## TASK BRIEF
Could you restate every entry word for word, minus the pictures?

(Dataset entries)
━━━━━━━━

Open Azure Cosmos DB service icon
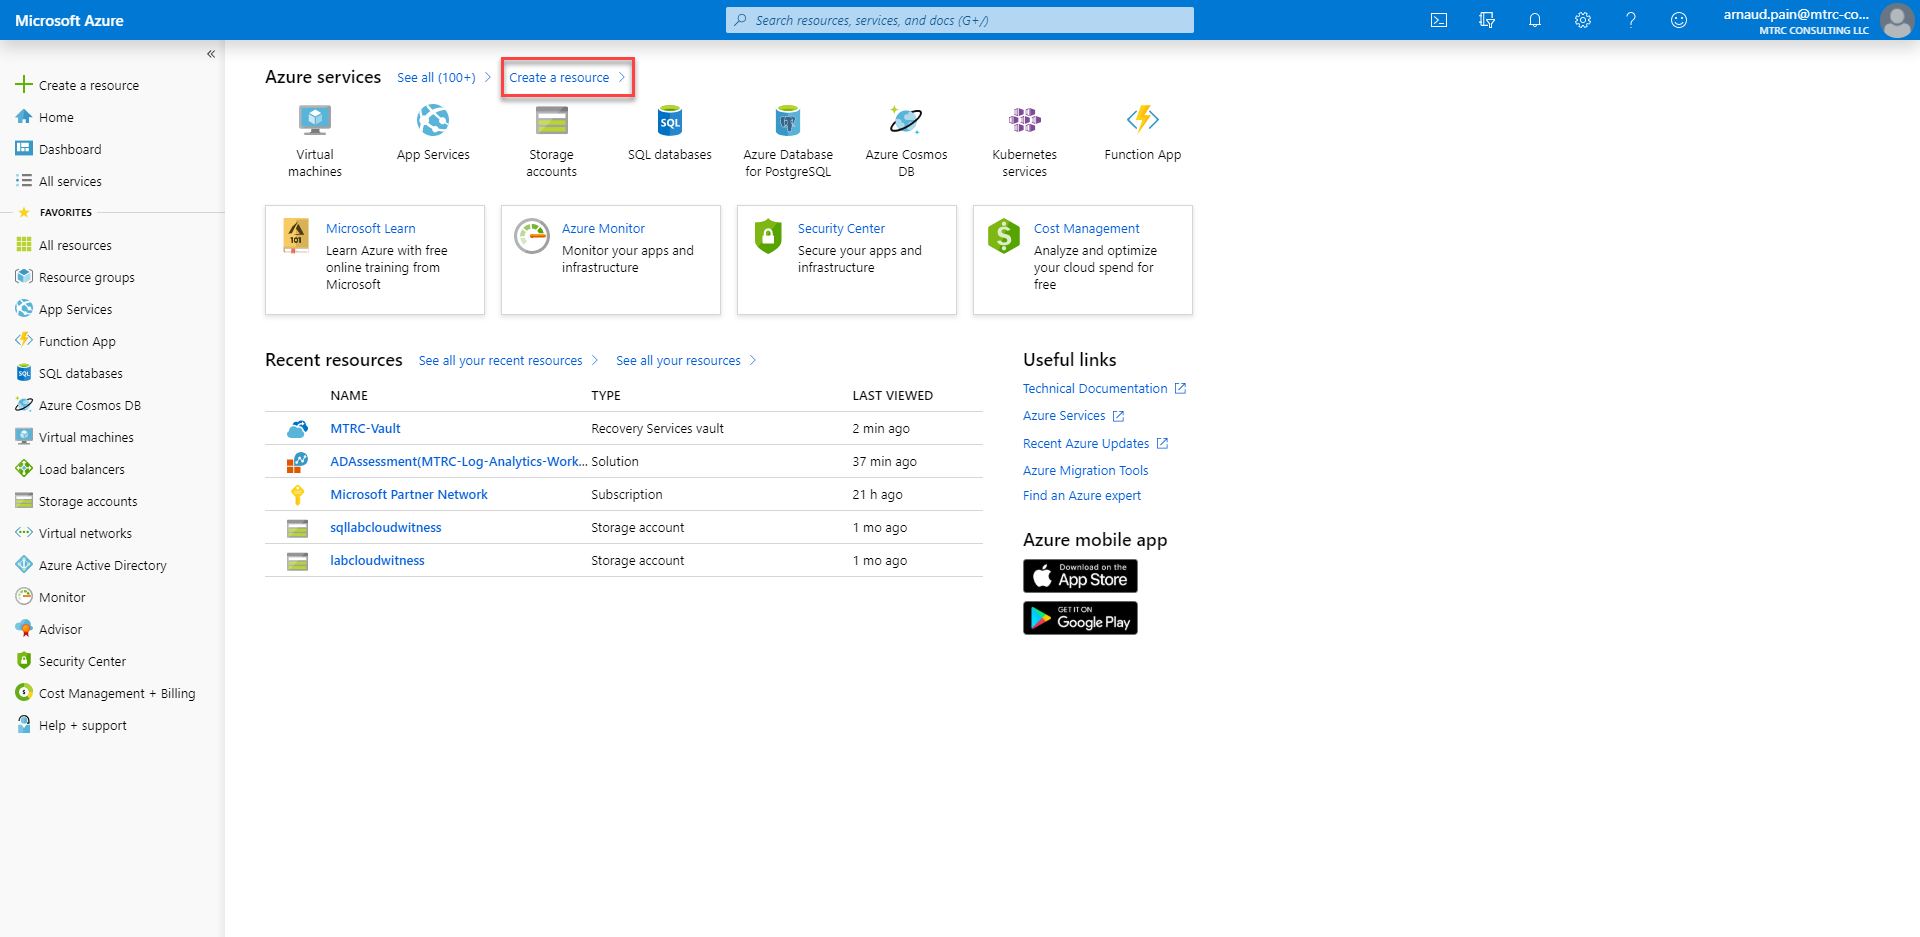Image resolution: width=1920 pixels, height=937 pixels. (906, 121)
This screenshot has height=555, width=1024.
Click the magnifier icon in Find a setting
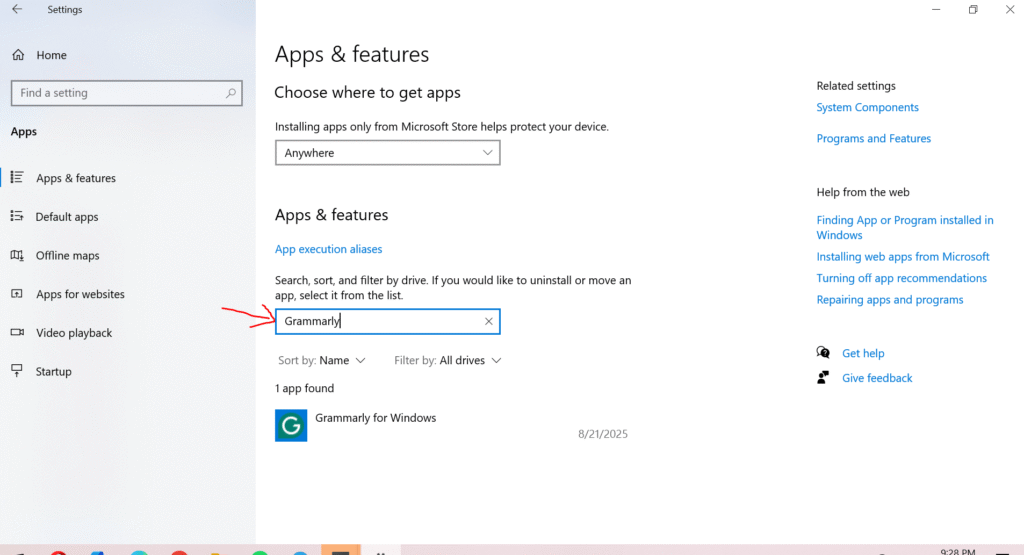coord(231,93)
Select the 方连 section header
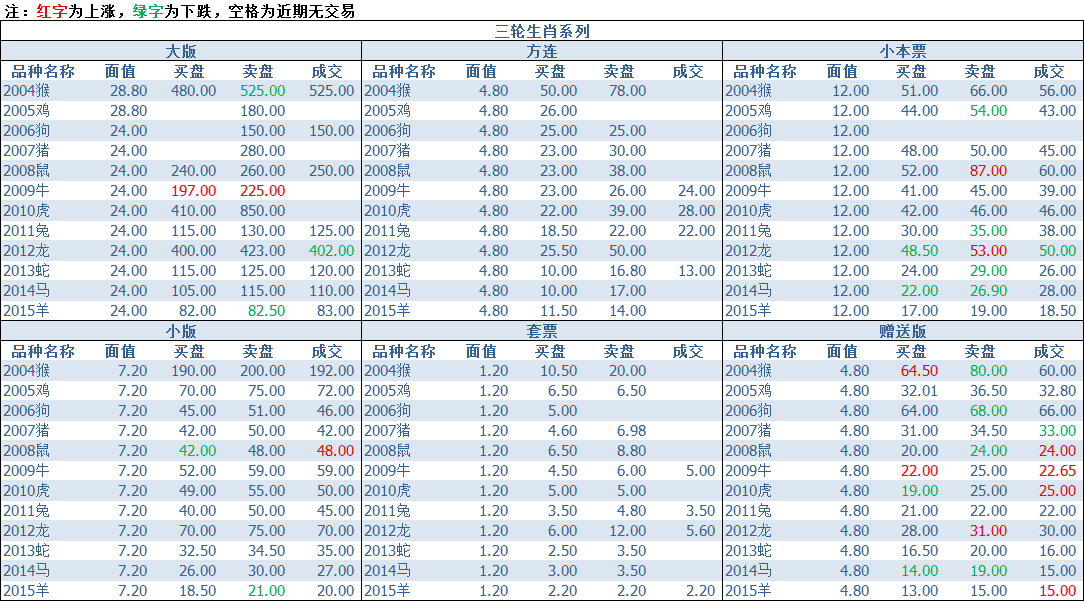This screenshot has height=601, width=1084. click(x=542, y=51)
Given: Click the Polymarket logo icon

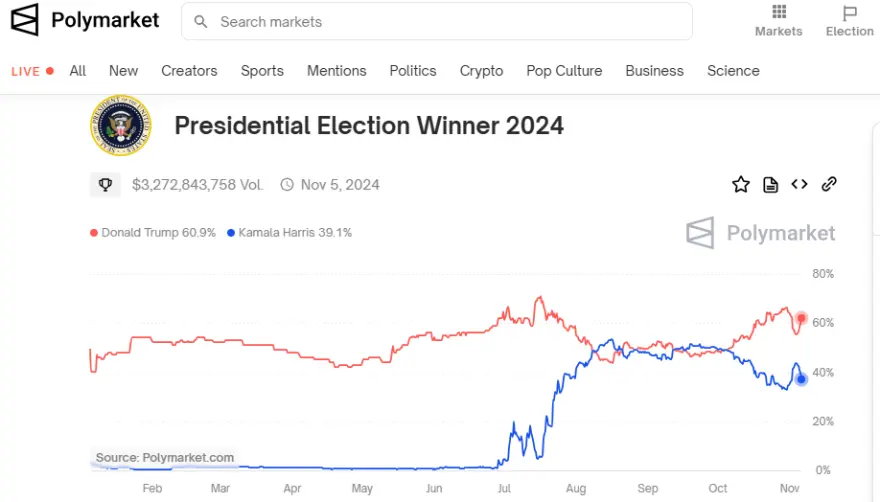Looking at the screenshot, I should pyautogui.click(x=26, y=20).
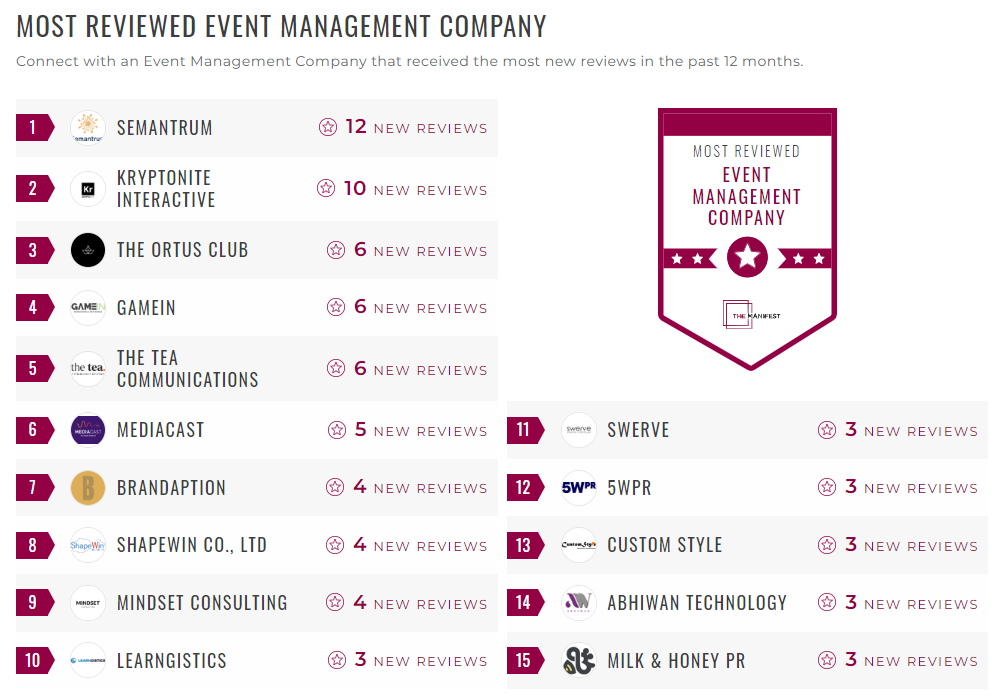Viewport: 991px width, 697px height.
Task: Select the Kryptonite Interactive logo
Action: click(88, 188)
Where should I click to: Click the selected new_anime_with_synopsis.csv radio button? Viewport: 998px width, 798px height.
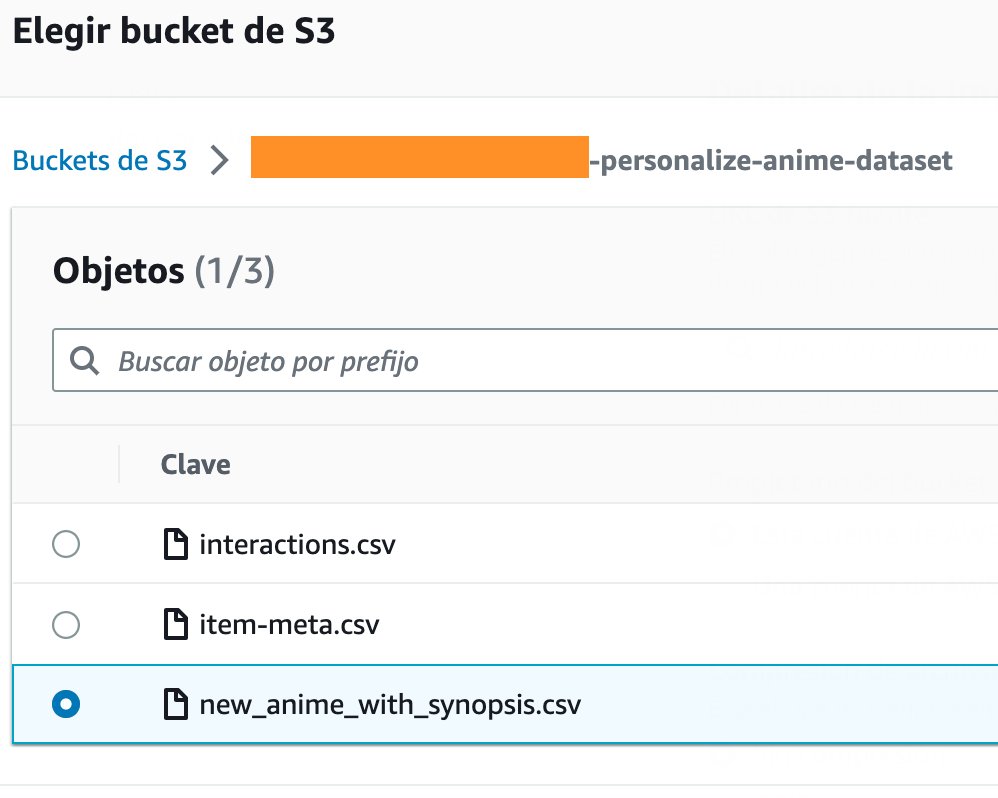66,704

━━━━━━━━

## EXERCISE SOLUTION
Open Azure Cosmos DB service icon
Image resolution: width=1920 pixels, height=937 pixels. (906, 121)
This screenshot has height=555, width=1024.
Click the magnifier icon in Find a setting
coord(231,93)
Select the 方连 section header
This screenshot has height=601, width=1084. click(x=542, y=51)
Given: Click the Polymarket logo icon

Looking at the screenshot, I should pyautogui.click(x=26, y=20).
Viewport: 991px width, 697px height.
Task: Select the Kryptonite Interactive logo
Action: click(88, 188)
Where should I click to: Click the selected new_anime_with_synopsis.csv radio button? Viewport: 998px width, 798px height.
66,704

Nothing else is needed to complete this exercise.